Managing the care of two ill, aging parents can be difficult. Losing two parents within six weeks of each other can add a bit of anguish to the turmoil. Much to do. Much to manage. Interesting things to find.
One of my little “finds” was a small spiral notebook my mother used to log activities during my dad’s 13 week hospitalization in 1999. The hospitalization was long and arduous, a consequence of a nasty MRSA infection in his sternal wound post open heart surgery.
My mother was at my dad’s bedside 24/7. She had a bit of time on her hands in between the dialysis, trache care and ventilator management, and at least a dozen surgeries including several wound debridements and skin grafts. At some point, mom began to log his daily care, detailed questions to ask the many specialists, and for at least one day, rate the service provided by the health care workers. Nothing too fancy – an “X” for “no comment” but a “V. Good” for those providing the best care. Out of the 14 different healthcare workers rated, seven rated as “V.Good”, one was “OK”, one was “Good” and five rated an “X”.
I have thought about her Service Rating Day often as I consider how our patients connect with us and how we can best make a caring and concerned first impression that will carry through the service task. I do wonder how many patients are mentally or literally keeping score throughout a visit or stay. There are so many contact opportunities for service ratings open to patients in an office visit, a therapy or treatment session or hospital stay.
Research indicates a couple of key points. We have less than a second before our brains begin to create first impressions. Other research indicates we have up to 6 seconds to create neural resonance with the patient.
My mother is not here to tell me exactly what made the healthcare worker a “V. Good” versus an “X.” As a very compassionate person herself, I would surmise she was looking for the connection, i.e. the voice, the tone, the body posture, the oblique eyebrows, the “ohm” sounds and “concerned gaze” commonly associated with a compassionate connection. Package these with an empathetic response and authentic service language, potentially a healthcare worker could receive the “V.Good.”
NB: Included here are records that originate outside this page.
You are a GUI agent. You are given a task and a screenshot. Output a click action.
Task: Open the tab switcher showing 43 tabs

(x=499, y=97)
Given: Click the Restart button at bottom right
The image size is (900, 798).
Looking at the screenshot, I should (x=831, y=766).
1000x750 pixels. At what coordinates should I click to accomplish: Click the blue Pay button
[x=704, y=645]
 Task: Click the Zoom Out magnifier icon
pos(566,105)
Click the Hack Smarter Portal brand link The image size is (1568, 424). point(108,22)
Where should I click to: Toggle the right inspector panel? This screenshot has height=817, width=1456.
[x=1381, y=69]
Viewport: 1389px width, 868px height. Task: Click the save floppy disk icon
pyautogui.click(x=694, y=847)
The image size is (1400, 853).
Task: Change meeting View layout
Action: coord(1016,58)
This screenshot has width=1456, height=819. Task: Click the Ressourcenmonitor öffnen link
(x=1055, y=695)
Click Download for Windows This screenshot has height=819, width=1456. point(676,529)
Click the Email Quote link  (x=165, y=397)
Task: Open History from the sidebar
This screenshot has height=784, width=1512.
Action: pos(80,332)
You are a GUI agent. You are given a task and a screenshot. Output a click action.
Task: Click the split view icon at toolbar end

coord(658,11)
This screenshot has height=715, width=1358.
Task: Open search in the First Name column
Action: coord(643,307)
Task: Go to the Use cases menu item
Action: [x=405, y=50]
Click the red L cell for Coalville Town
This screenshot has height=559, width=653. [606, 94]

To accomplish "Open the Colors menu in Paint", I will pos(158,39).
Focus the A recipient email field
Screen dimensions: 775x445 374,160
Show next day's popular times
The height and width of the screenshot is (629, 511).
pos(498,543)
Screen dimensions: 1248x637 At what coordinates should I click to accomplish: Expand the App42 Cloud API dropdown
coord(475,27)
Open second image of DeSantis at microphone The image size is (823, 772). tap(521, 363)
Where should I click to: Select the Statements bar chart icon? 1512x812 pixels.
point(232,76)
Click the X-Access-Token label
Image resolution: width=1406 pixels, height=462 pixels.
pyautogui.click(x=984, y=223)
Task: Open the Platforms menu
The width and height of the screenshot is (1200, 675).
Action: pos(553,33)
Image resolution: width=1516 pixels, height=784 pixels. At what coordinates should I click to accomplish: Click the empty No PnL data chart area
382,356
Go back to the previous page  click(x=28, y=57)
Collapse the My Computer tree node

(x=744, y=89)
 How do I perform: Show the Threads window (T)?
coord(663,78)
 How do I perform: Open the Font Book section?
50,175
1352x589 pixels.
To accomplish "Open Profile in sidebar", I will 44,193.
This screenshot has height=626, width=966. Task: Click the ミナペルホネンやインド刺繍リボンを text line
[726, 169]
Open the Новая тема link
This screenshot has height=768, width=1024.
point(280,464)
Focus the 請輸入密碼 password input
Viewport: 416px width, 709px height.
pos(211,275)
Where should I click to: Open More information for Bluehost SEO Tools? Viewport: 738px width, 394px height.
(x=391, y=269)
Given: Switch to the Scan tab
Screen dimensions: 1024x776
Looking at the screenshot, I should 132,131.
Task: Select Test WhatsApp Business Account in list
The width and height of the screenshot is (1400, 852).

Sometimes we forget what six seconds can look and feel like. It can happen. We get caught up in the task at hand and sometimes believe we are connecting with another person even though our eyes and hands are somewhere else. The seconds of compassionate connection can easily dwindle to a fleeting one second.
Even with compassion, practice makes perfect. Take a moment and reset your compassionate connection.
Pleasant memories can evoke facial expressions of a compassionate connection. Think of a pleasant experience – a vacation moment, a hug from your mom, a new kitten or your child’s first smile.
Click on the image to begin the timer.
Try to maintain the feeling you are experiencing until the timer is done. How do you feel?
Now, think of your contact time with anyone you want or need to be connected to. As we move forward through our day, with our spouse, our children, colleagues and patients, let’s create added awareness to maintain our six seconds to care.